Saved data entries
....................
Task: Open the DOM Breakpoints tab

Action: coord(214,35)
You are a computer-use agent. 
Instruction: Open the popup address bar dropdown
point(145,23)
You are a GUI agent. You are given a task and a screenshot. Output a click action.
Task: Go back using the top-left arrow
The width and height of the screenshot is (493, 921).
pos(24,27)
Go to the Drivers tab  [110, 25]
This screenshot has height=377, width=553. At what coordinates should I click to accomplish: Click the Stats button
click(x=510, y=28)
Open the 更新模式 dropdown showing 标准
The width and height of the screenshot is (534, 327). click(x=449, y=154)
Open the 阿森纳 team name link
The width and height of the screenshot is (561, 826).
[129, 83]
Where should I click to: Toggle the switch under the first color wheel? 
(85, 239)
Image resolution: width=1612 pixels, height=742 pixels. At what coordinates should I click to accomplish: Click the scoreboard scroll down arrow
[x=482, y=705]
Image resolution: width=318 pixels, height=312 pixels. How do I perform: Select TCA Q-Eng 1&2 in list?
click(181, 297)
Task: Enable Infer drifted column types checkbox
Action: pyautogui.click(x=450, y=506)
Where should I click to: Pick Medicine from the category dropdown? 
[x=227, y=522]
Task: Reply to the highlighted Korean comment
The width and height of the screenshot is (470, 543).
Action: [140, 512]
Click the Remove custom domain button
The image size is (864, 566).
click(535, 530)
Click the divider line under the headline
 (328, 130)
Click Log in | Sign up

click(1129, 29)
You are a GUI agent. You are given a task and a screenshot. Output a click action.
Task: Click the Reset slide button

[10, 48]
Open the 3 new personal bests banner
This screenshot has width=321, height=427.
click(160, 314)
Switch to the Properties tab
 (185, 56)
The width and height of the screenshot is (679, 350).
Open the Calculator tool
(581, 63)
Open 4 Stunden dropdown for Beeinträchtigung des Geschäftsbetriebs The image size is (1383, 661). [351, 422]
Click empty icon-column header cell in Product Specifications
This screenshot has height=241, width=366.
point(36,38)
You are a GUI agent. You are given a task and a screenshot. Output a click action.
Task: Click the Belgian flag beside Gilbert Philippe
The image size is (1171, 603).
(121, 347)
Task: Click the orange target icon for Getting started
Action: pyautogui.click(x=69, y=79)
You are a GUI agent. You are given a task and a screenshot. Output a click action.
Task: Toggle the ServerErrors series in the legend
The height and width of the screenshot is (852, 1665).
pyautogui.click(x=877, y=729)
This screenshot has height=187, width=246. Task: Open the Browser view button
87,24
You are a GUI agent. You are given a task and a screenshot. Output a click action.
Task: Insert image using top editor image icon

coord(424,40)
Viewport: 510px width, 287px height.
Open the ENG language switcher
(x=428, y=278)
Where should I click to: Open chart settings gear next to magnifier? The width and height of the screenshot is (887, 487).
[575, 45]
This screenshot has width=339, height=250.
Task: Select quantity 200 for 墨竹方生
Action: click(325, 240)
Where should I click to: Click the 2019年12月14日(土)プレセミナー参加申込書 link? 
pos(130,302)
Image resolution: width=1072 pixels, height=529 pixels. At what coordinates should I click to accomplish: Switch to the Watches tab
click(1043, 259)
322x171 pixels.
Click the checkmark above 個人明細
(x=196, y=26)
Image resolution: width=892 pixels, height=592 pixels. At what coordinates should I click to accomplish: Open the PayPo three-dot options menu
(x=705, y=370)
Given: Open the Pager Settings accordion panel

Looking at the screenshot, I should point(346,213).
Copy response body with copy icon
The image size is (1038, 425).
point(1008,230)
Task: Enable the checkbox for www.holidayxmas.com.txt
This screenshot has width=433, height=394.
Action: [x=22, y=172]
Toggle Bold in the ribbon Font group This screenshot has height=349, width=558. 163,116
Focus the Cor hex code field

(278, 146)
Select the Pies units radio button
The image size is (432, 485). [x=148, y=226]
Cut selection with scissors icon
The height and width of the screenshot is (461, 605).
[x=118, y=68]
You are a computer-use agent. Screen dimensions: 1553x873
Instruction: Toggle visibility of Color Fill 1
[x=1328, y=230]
....................
> Work instructions
Copy the records word for word.

> Result for this task
Task: Open the DOM Breakpoints tab

Action: coord(214,35)
You are a computer-use agent. 
Instruction: Open the popup address bar dropdown
point(145,23)
You are a GUI agent. You are given a task and a screenshot. Output a click action.
Task: Go back using the top-left arrow
The width and height of the screenshot is (493, 921).
pos(24,27)
Go to the Drivers tab  [110, 25]
This screenshot has height=377, width=553. At what coordinates should I click to accomplish: Click the Stats button
click(x=510, y=28)
Open the 更新模式 dropdown showing 标准
The width and height of the screenshot is (534, 327). click(x=449, y=154)
Open the 阿森纳 team name link
The width and height of the screenshot is (561, 826).
[129, 83]
Where should I click to: Toggle the switch under the first color wheel? 
(85, 239)
Image resolution: width=1612 pixels, height=742 pixels. At what coordinates should I click to accomplish: Click the scoreboard scroll down arrow
[x=482, y=705]
Image resolution: width=318 pixels, height=312 pixels. How do I perform: Select TCA Q-Eng 1&2 in list?
click(181, 297)
Task: Enable Infer drifted column types checkbox
Action: pyautogui.click(x=450, y=506)
Where should I click to: Pick Medicine from the category dropdown? 
[x=227, y=522]
Task: Reply to the highlighted Korean comment
The width and height of the screenshot is (470, 543).
Action: [140, 512]
Click the Remove custom domain button
The image size is (864, 566).
click(535, 530)
Click the divider line under the headline
 (328, 130)
Click Log in | Sign up

click(1129, 29)
You are a GUI agent. You are given a task and a screenshot. Output a click action.
Task: Click the Reset slide button

[10, 48]
Open the 3 new personal bests banner
This screenshot has width=321, height=427.
click(160, 314)
Switch to the Properties tab
 (185, 56)
The width and height of the screenshot is (679, 350).
Open the Calculator tool
(581, 63)
Open 4 Stunden dropdown for Beeinträchtigung des Geschäftsbetriebs The image size is (1383, 661). [351, 422]
Click empty icon-column header cell in Product Specifications
This screenshot has height=241, width=366.
point(36,38)
You are a GUI agent. You are given a task and a screenshot. Output a click action.
Task: Click the Belgian flag beside Gilbert Philippe
The image size is (1171, 603).
(121, 347)
Task: Click the orange target icon for Getting started
Action: pyautogui.click(x=69, y=79)
You are a GUI agent. You are given a task and a screenshot. Output a click action.
Task: Toggle the ServerErrors series in the legend
The height and width of the screenshot is (852, 1665).
pyautogui.click(x=877, y=729)
This screenshot has height=187, width=246. Task: Open the Browser view button
87,24
You are a GUI agent. You are given a task and a screenshot. Output a click action.
Task: Insert image using top editor image icon

coord(424,40)
Viewport: 510px width, 287px height.
Open the ENG language switcher
(x=428, y=278)
Where should I click to: Open chart settings gear next to magnifier? The width and height of the screenshot is (887, 487).
[575, 45]
This screenshot has width=339, height=250.
Task: Select quantity 200 for 墨竹方生
Action: click(325, 240)
Where should I click to: Click the 2019年12月14日(土)プレセミナー参加申込書 link? 
pos(130,302)
Image resolution: width=1072 pixels, height=529 pixels. At what coordinates should I click to accomplish: Switch to the Watches tab
click(1043, 259)
322x171 pixels.
Click the checkmark above 個人明細
(x=196, y=26)
Image resolution: width=892 pixels, height=592 pixels. At what coordinates should I click to accomplish: Open the PayPo three-dot options menu
(x=705, y=370)
Given: Open the Pager Settings accordion panel

Looking at the screenshot, I should point(346,213).
Copy response body with copy icon
The image size is (1038, 425).
point(1008,230)
Task: Enable the checkbox for www.holidayxmas.com.txt
This screenshot has width=433, height=394.
Action: [x=22, y=172]
Toggle Bold in the ribbon Font group This screenshot has height=349, width=558. 163,116
Focus the Cor hex code field

(278, 146)
Select the Pies units radio button
The image size is (432, 485). [x=148, y=226]
Cut selection with scissors icon
The height and width of the screenshot is (461, 605).
[x=118, y=68]
You are a computer-use agent. Screen dimensions: 1553x873
Instruction: Toggle visibility of Color Fill 1
[x=1328, y=230]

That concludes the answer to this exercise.